Render the records below as a Markdown table with the columns Row and Line, beginning at the line that contains "Switch to the Filters tab" and continuing through the line that contains "tap(1291, 729)". Leave out blank lines and pictures.

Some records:

•••

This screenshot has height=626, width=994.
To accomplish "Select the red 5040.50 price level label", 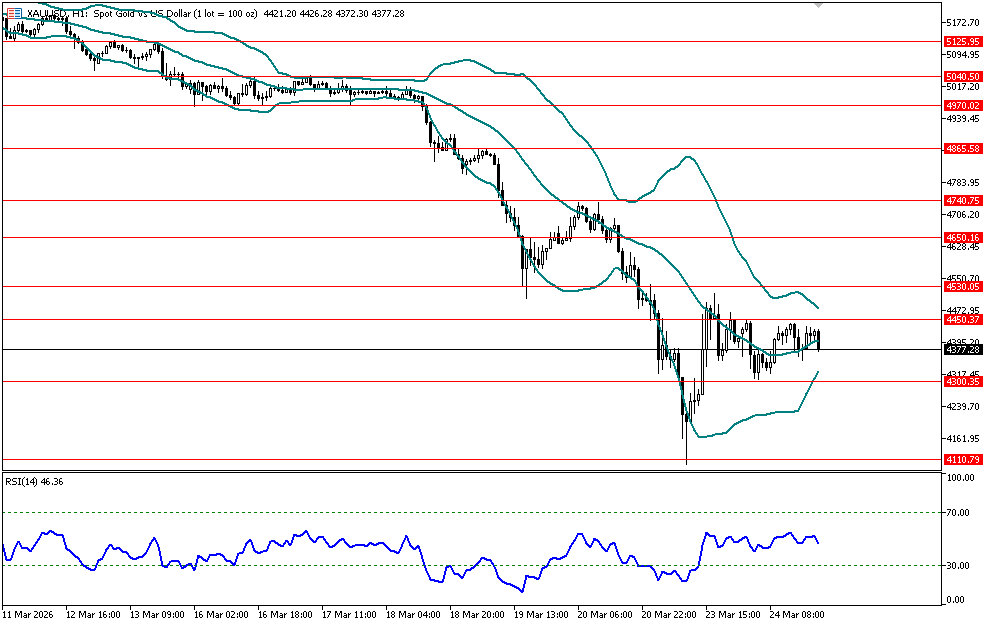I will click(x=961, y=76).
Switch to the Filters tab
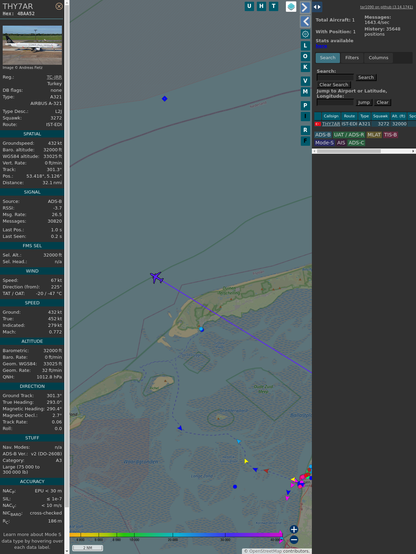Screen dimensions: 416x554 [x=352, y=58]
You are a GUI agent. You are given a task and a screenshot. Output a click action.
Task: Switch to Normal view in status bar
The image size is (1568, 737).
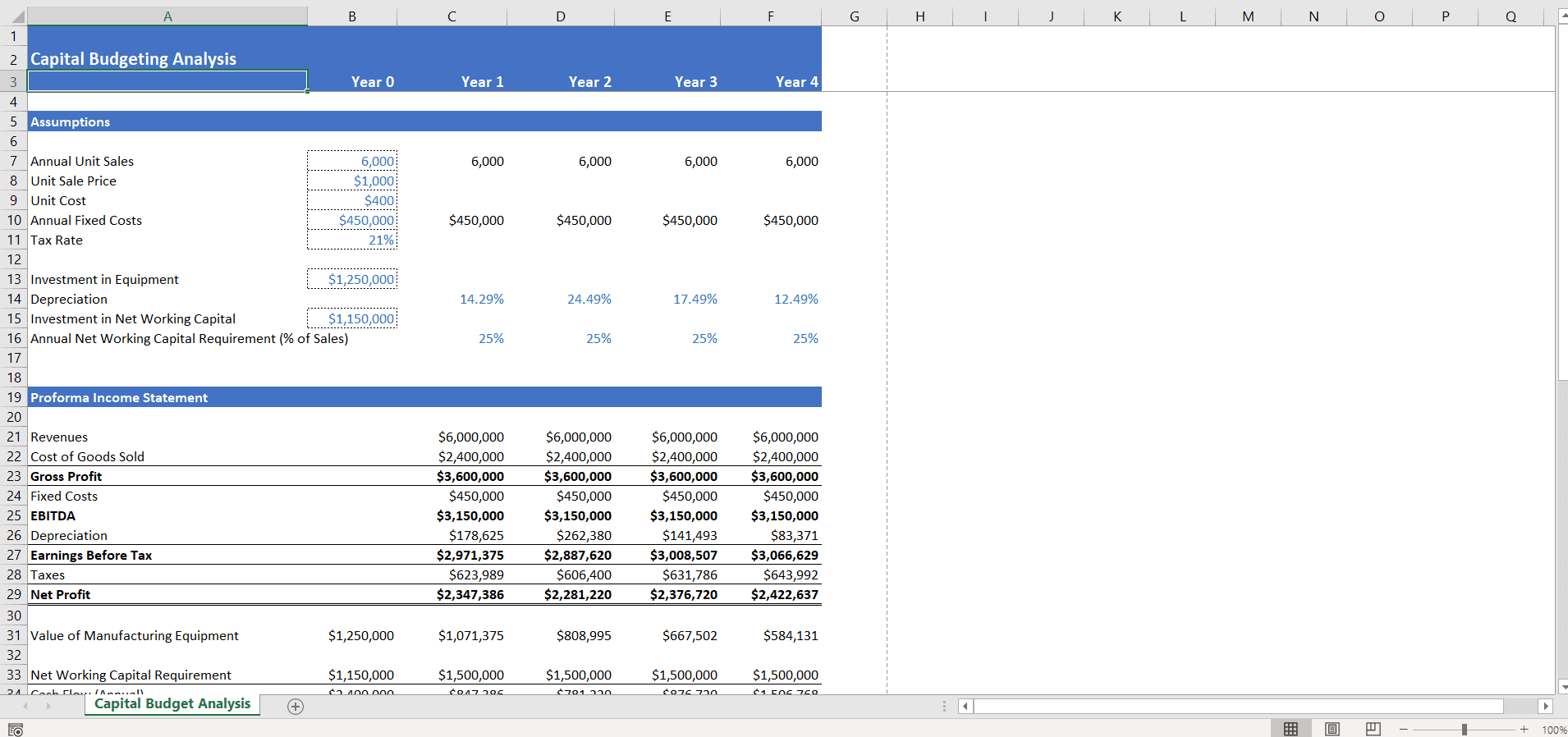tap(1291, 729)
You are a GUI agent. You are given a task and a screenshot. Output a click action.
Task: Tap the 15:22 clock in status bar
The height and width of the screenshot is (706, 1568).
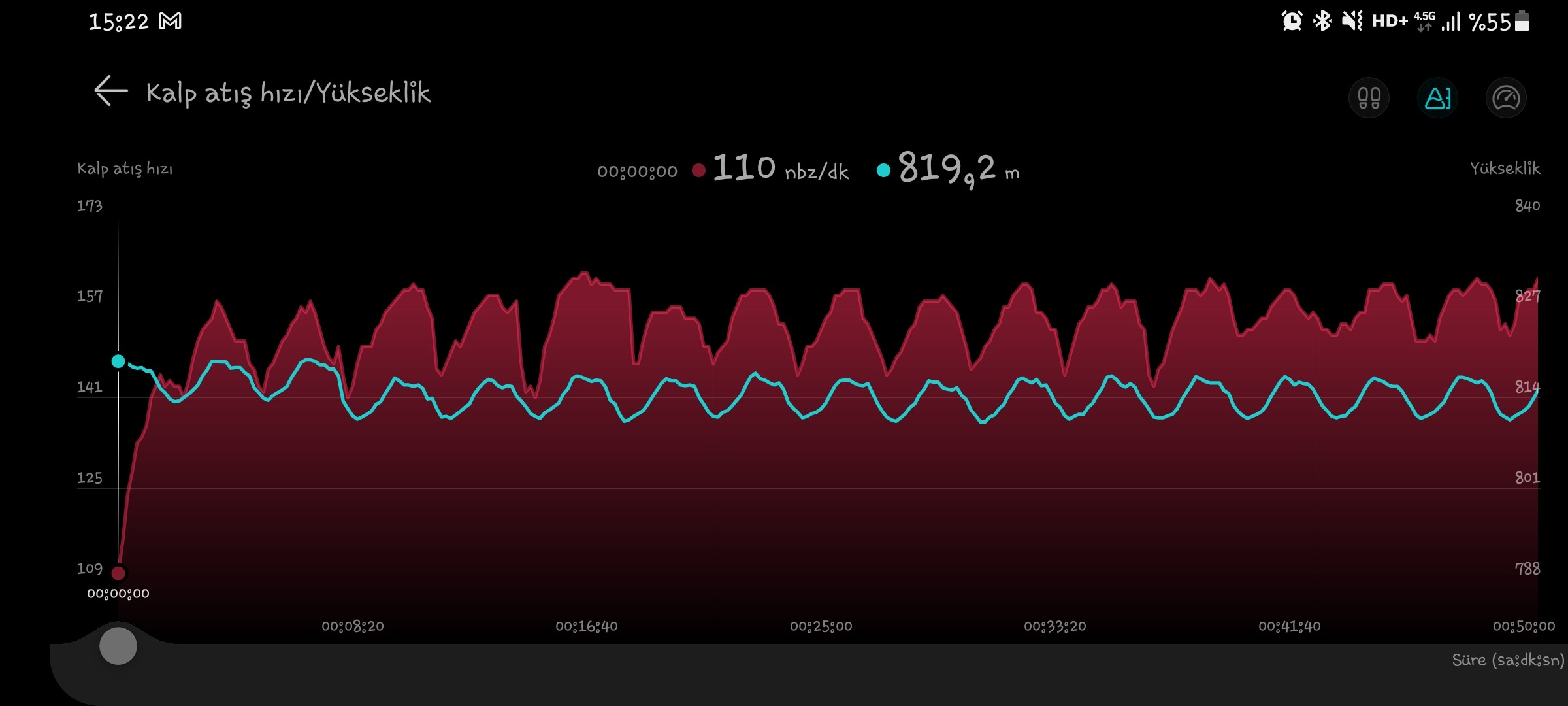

•••

**Result of the exercise**
| Row | Line |
|---|---|
| 1 | Switch to the Filters tab |
| 2 | Screen dimensions: 416x554 [x=352, y=58] |
| 3 | You are a GUI agent. You are given a task and a screenshot. Output a click action. |
| 4 | Task: Switch to Normal view in status bar |
| 5 | The image size is (1568, 737). |
| 6 | tap(1291, 729) |